§ PROBLEM DESCRIPTION
Pick out every line in the entries below that contains the string "Open", treating uppercase and lowercase letters as distinct.
[start of MATERIAL FOR THIS EXERCISE]
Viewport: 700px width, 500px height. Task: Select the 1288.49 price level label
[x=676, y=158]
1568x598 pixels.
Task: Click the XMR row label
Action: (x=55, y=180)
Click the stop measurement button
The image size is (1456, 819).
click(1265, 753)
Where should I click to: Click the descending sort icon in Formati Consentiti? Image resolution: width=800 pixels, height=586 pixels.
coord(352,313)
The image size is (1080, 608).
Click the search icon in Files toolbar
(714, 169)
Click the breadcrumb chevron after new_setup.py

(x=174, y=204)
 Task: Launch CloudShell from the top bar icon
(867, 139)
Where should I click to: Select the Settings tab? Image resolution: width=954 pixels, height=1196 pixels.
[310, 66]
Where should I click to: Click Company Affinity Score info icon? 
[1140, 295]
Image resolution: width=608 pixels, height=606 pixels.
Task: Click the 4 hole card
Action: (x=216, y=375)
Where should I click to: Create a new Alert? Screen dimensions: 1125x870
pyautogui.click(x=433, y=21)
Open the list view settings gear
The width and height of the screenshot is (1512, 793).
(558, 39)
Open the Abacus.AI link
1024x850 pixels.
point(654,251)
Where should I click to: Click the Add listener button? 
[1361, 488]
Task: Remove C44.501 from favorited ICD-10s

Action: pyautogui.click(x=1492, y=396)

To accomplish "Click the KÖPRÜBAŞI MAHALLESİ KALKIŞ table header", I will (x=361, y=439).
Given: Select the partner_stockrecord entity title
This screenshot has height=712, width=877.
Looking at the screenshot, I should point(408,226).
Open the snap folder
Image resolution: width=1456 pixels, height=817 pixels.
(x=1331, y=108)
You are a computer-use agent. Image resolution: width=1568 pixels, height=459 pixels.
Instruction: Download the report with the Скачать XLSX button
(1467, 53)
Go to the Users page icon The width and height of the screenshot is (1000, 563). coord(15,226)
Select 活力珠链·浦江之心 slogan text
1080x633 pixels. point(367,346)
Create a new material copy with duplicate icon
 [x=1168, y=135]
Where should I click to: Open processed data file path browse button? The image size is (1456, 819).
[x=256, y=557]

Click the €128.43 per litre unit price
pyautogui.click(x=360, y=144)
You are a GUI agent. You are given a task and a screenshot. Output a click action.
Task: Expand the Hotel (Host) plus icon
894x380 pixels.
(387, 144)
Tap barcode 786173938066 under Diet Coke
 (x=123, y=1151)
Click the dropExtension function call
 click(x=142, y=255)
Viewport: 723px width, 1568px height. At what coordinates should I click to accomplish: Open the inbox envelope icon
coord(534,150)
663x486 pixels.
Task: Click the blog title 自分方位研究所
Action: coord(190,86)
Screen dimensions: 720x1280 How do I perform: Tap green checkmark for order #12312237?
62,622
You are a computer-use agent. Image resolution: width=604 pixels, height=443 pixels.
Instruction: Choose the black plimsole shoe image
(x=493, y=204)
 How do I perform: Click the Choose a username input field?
[end of MATERIAL FOR THIS EXERCISE]
§ ANSWER FOR THE TASK
Open the list view settings gear
Open the Abacus.AI link
Open the snap folder
Where should I click to: Open processed data file path browse button? The image size is (1456, 819).
Viewport: 723px width, 1568px height. At what coordinates should I click to accomplish: Open the inbox envelope icon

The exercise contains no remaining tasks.